= Exercise description =
Resume the text below about a tandem skydive and a family's struggle after a son was burned by sulfuric acid, starting right after its final sentence.

As the door opens, cold air fills the plane. The noise from the engine, already emitting a high decibel level, more than doubles once this occurs. I expect the sound to diminish upon exiting the plane; instead, it dramatically increases. Now in free fall, I am met with a tidal wave of sensations. The sound continues to increase as the cold air envelopes my body, causing my hands to feel frigid as a result. It would take six hours before the tingling in my fingers abated. There is no scale for the height so a sensation of falling is absent, replaced instead by a feeling of flying. I strangely perceive I am without peripheral vision, while discovering I am unable to speak. I can breathe, but making a sound is impossible, not that it would be heard in the cacophony of descent. Meanwhile, the heartbeat of my tandem flight instructor never changed. After more than 7,000 jumps, it must all be in a day's work.
Those twelve minutes did so much more than simply allow me to check off an item on the bucket list. Eight years ago, after the accident that left my son Samuel burned by sulfuric acid, our family felt as if we were in free fall over uncharted territory. Searching for medical professionals capable of understanding anything about chemical burns seemed like futile effort. Law enforcement officials, possessing a lack of understanding regarding local and national laws along with an inability to act, left us with a sense of injustice and distrust of the system. Navigating a school system ill-equipped to support my student and filled with dangers for which we were not prepared was utterly bewildering. Harsh judgments, criticism and lack of compassion from people we knew, only served to take our breath away. And ultimately, I believed my faith to be the sustenance relied upon during the darkest hours.

= Information =

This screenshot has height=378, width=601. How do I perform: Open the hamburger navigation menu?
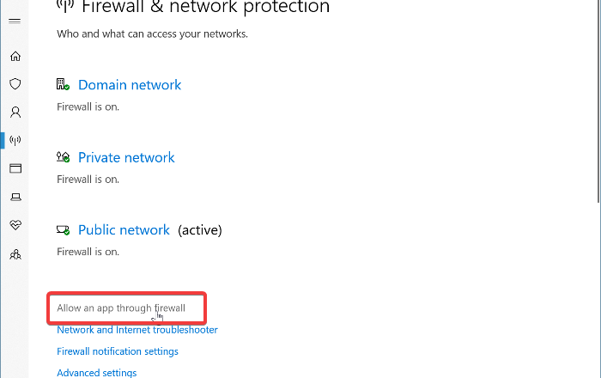(x=15, y=21)
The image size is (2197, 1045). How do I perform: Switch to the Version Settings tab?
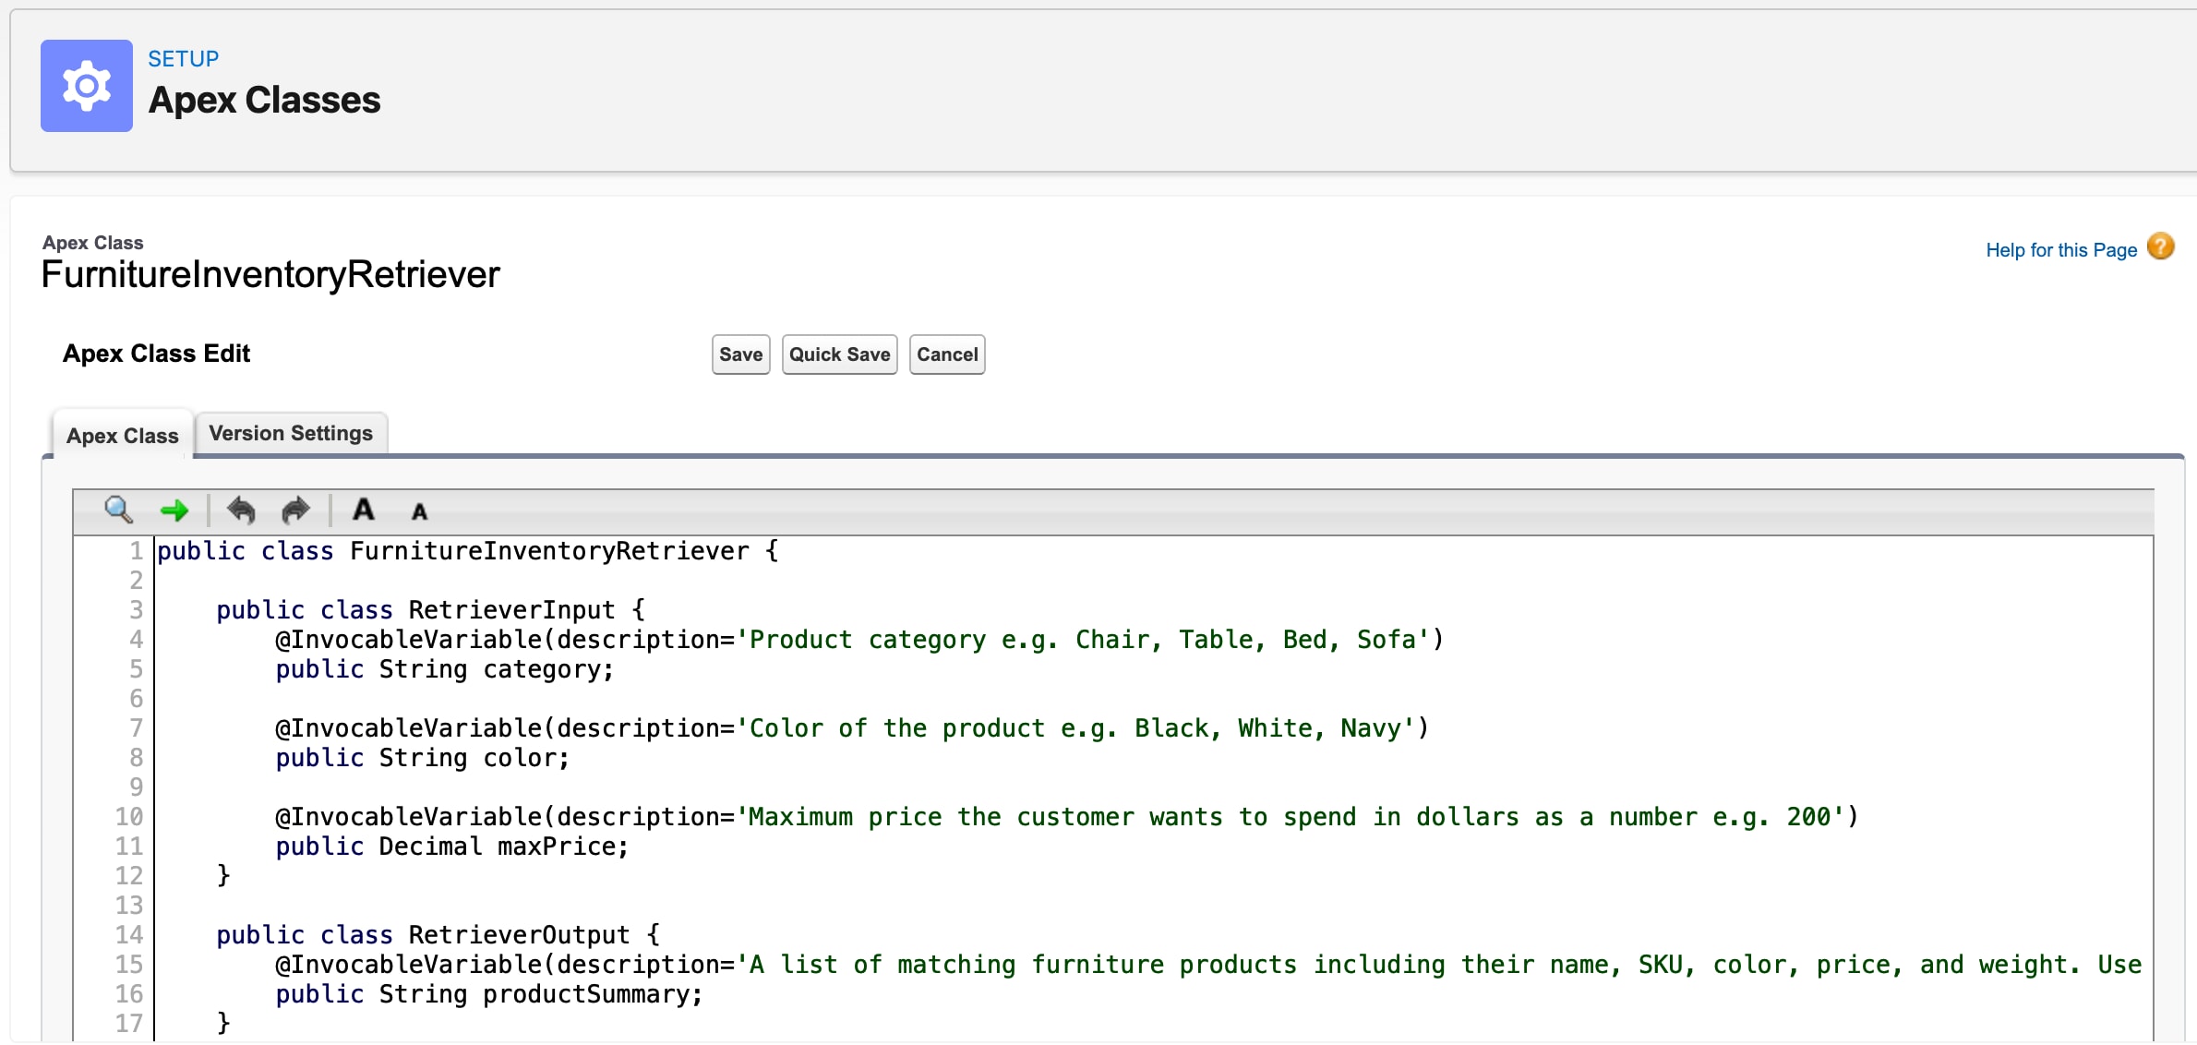pos(291,433)
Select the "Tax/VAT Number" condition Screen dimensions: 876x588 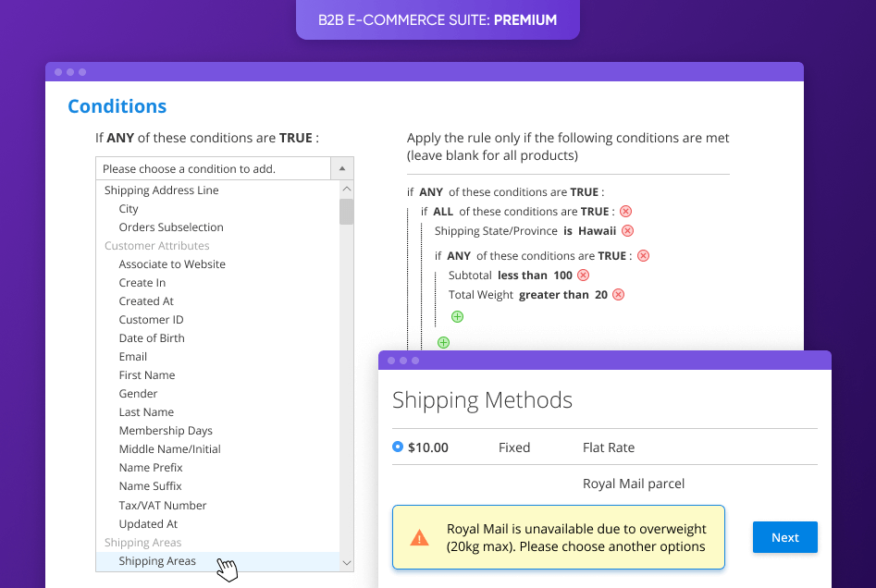pyautogui.click(x=162, y=505)

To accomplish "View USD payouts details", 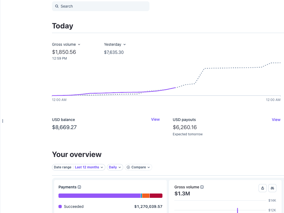I will (276, 120).
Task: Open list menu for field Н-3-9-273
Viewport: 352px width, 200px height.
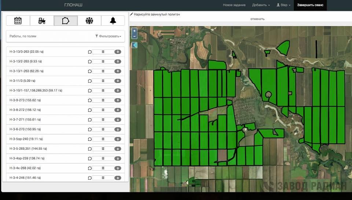Action: [x=103, y=100]
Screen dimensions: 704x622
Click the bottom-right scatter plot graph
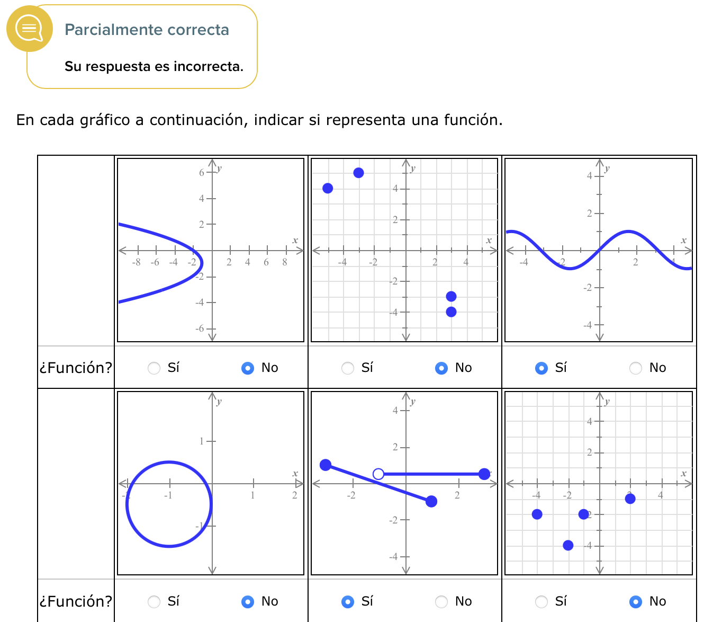click(x=599, y=483)
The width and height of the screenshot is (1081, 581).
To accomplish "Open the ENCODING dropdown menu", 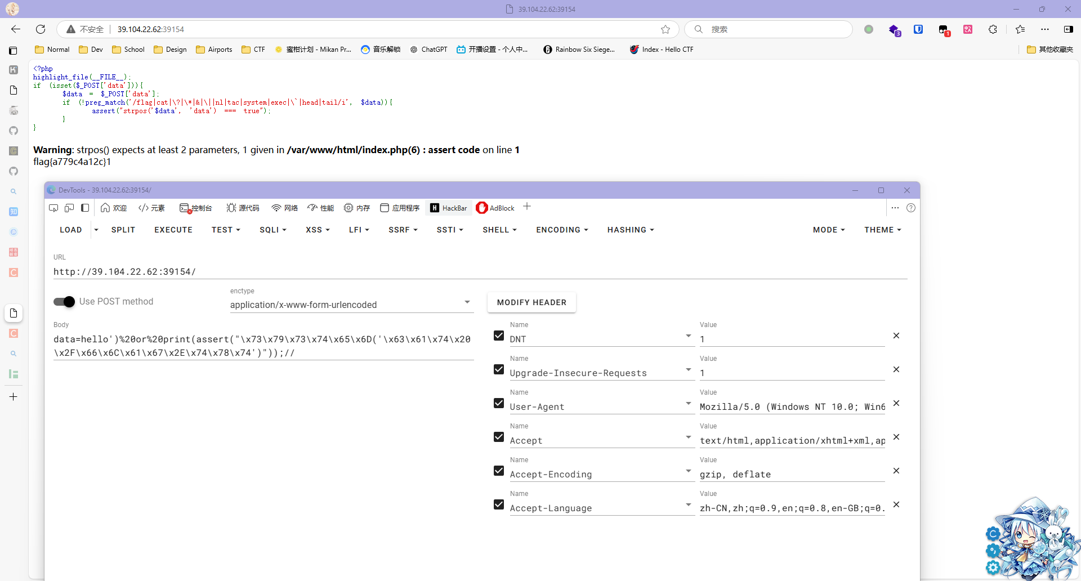I will click(562, 230).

= Answer section =
In the free fall of adversity, when my senses were on overload, it was God that held on to us. It failed to be the other way around. I possessed the illusion that in my faith, I clung to a Savior who not only provided salvation but comfort and guidance in daily living. In reality, my hands failed to make a fist to even grab ahold. When I could not see the future, much less all that was happening around me, it was not required. I simply needed to trust. In the roar of the turbulence of our lives in those days - when so much commotion of disquietude made it difficult to hear - there was golden opportunity. To lean in and feel the heartbeat of God. The pulse that never changes despite the shock and surprise perceived in the chaos life can throw our way. So when the high winds of hardship begin to gather on the horizon, I try to remember to find the steady throb of God; and, if I cannot hear, draw in close to feel. It is the one thing that will not change.
Just three weeks later the opportunity to practice the lesson presented itself in a two-thirty in the morning solo trip to the Emergency Room. Expecting a dramatically different outcome than being told the operating room was the next stop and that my life depended on it was more of a surprise. The flurry of activity, the crazy comedy of my family rushing to the scene, new acquaintances and meeting up with a client who turned out to be an Operating Room Nurse inviting all her friends to meet me in the elegance of my new found hospital attire - all made for great storytelling. Regardless of the tumult of those minutes, there was that opportunity to lean in. Beneath the noise, the people and the chaos, there was that steady cadence. Did my heartbeat change? My family will tell you how unlikely that would be, but you would have to ask those seriously keeping track. I can tell you the heartbeat of God did not. Yesterday, today and tomorrow. I am learning to count on it.